Aim: In the film review below, why did the writer watch Wild Reeds?

Passage to read:
Bit of a UK-fest this time around. Which is just how it sort of fell out. The one US film is a Roger Corman-produced rip-off of Alien. He made two – one I like very much, but this one was absolutely terrible. Oh well.

Wild Reeds*, André Téchiné (1994, France). One topic I’m pretty much cold to in both literature and film is “the sensitive passage into adulthood and the awakening of sexuality”, as Wikipedia describes this film. Basically, it translates as late teens or early twentysomethings acting like arseholes, and then stopping as it slowly occurs to them that they’ve been behaving like arseholes. And the “awakening of sexuality” bit often involves a great deal of sexism, as said teens suddenly discover that the people they’ve been treating as human beings are female and so society (ie, the patriarchy) tells them they shouldn’t actually be treated like human beings. Which is not say this film does either of these, because I don’t much recall what actually did happen as it was all rather dull. The action take places around the time of the end of the Algerian War, and one of the four youths the film focuses on was born in Algeria. Another is gay, but is treated badly by the others. I watched Wild Reeds because it’s on the 1001 Movies You Must See Before You Die list, but I can’t say anything in it especially grabbed me or persuaded me it belonged on the list. Meh.

Raw records:
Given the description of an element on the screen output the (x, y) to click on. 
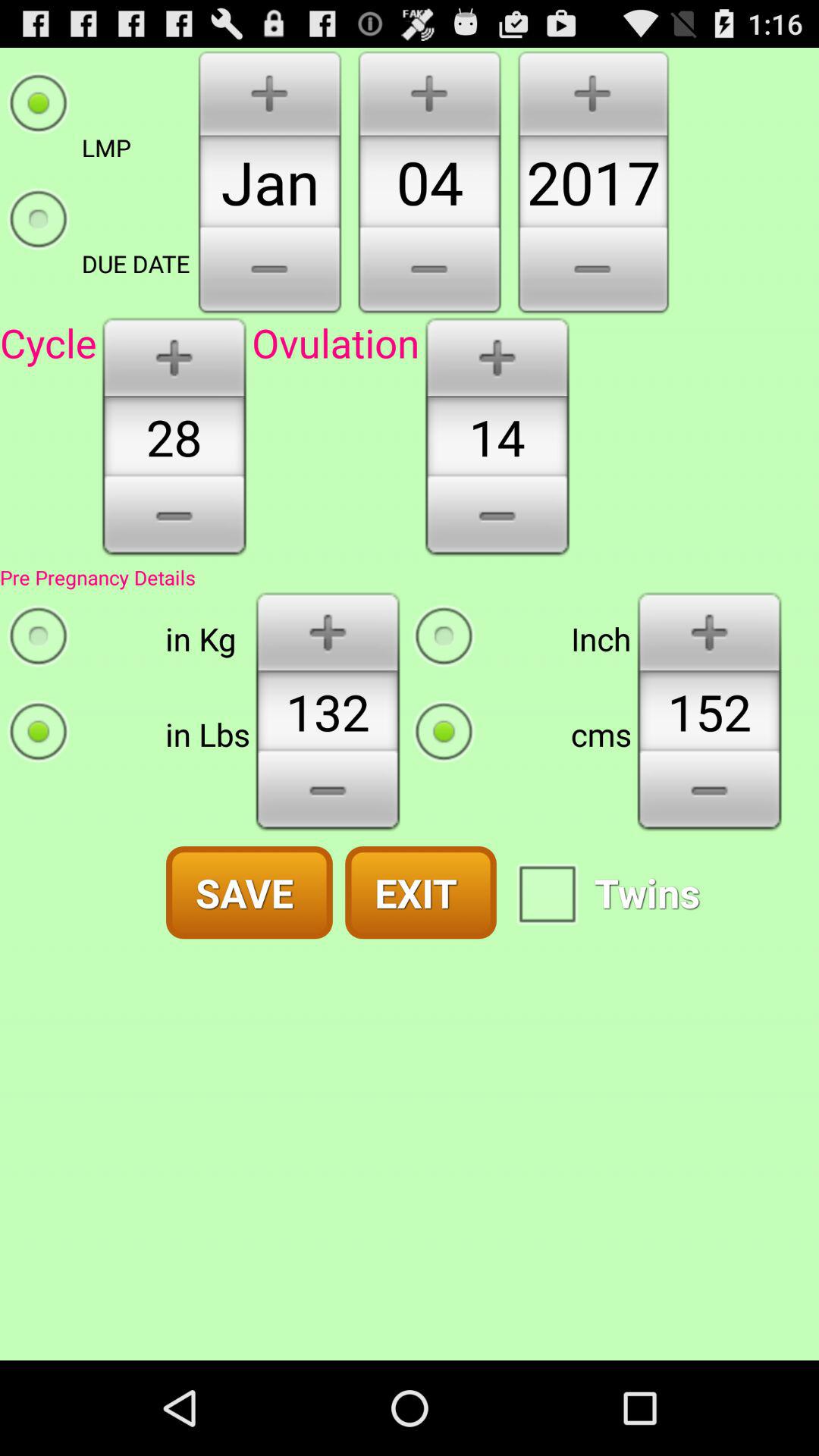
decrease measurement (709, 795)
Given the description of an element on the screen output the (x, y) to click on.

--

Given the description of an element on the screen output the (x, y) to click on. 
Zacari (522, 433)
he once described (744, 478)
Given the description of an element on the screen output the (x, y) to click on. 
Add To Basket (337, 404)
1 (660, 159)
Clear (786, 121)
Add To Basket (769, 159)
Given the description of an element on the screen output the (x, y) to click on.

Reply: Because it is on the 1001 Movies You Must See Before You Die list.